The restoration process was led by l’Immagine Ritrovata, sourcing original prints from various parts of the world, in partnership with Cineteca di Bologna, la Cinémathèque française, le Centre Georges Pompidou, the Library of Congress and the Centre National du Cinéma et de l’image animée.
Jarmusch said: “We feel very proud to be Man Ray’s backup band. I think ultimately what we’re trying to do, and what Man Ray did, was create a sort of ecstatic state. A place that exists in a little space between consciousness and unconsciousness, between dream and wakefulness, and between reality and the surreal world.”

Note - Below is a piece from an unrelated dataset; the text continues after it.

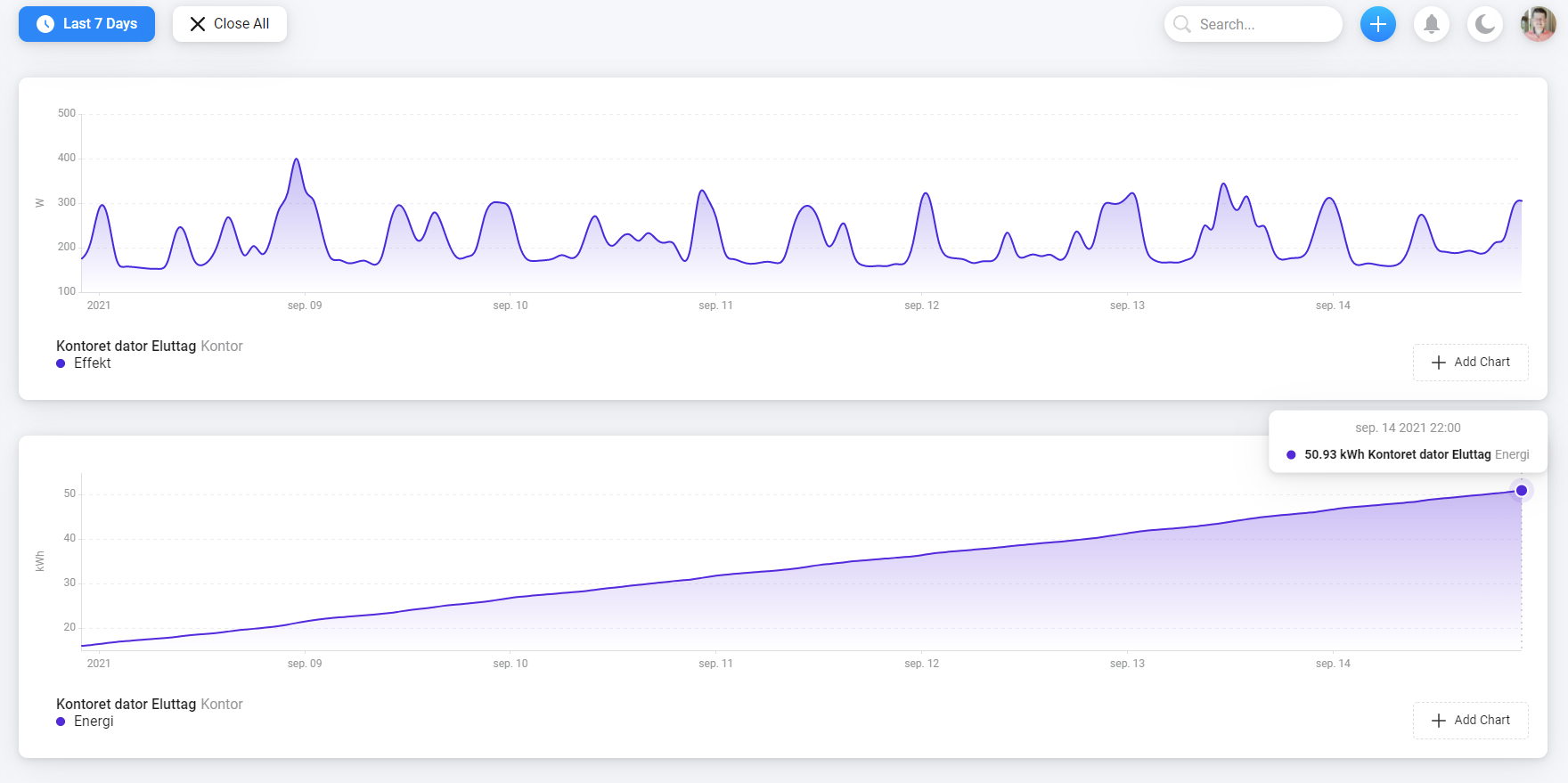Click the clock icon in Last 7 Days

[x=45, y=24]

Jarmusch and Logan’s rock-duo SQÜRL formed in 2009 to create the soundtrack for the film “The Limits of Control.” In 2014, the group received the Cannes Soundtrack award for its score for the film “only Lovers Left Alive,” a collaboration with Dutch lutenist Jozef Van Wissem. In 2016, they composed the music for “Paterson.” Their debut LP, “Silver Haze,” came out on May 5 via Sacred Bones Records.
Man Ray (1890 – 1976) was an American naturalized French polymorph artist who spent most of his career in Paris contributing to the Dada and Surrealist movements. He is best known for his pioneering photography, and was a renowned fashion and portrait photographer.

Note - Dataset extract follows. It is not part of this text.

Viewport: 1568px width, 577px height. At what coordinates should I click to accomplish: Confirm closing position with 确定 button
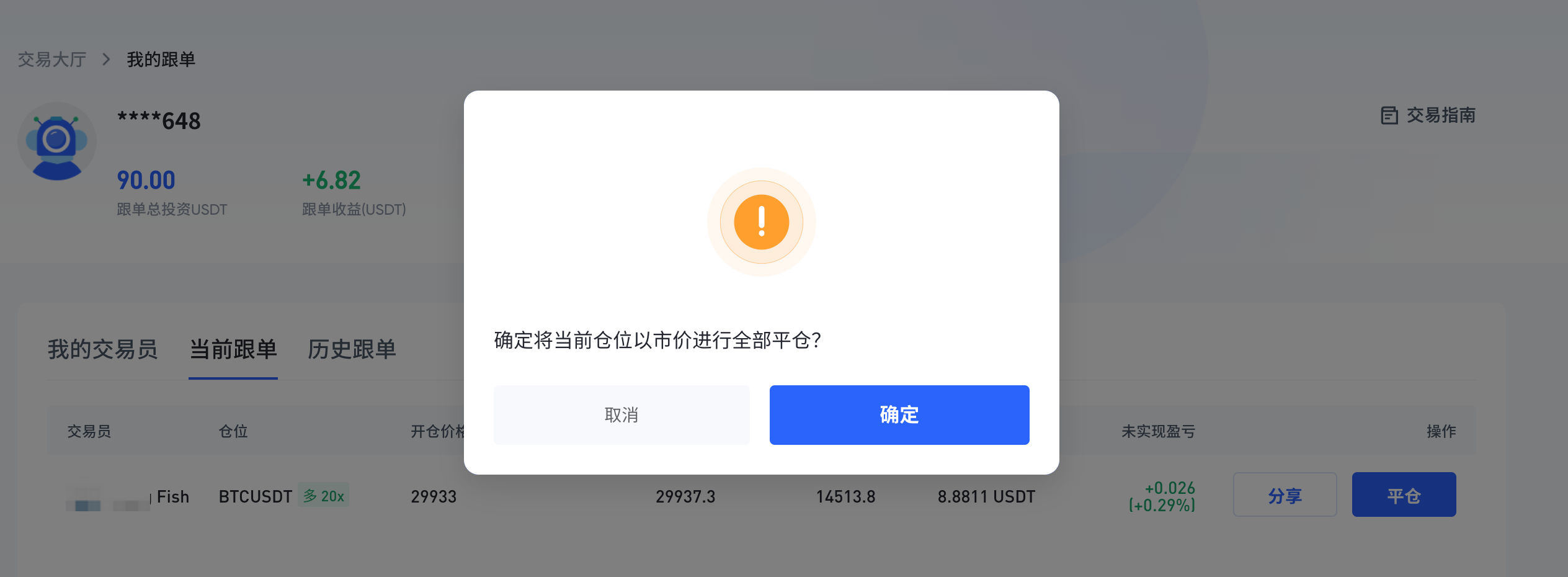coord(899,415)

Born in 1890 in the U.S. to Jewish immigrants from Russia, Man Ray is considered a pioneer of the Surrealist movement, with his work spanning painting, sculpture, photography and filmmaking. Disillusioned with traditional modes of art making and shaped by the trauma of World War I along with the emergence of a modern media culture, Man Ray and other Dada artists turned to experimentation.
Man Ray is perhaps most remembered for his photographs, in particular the camera-less pictures he called “Rayographs,” but few are familiar with his camera work in film. In his silent films, he extended his experimentation with photography to the moving image, playing with chance and light.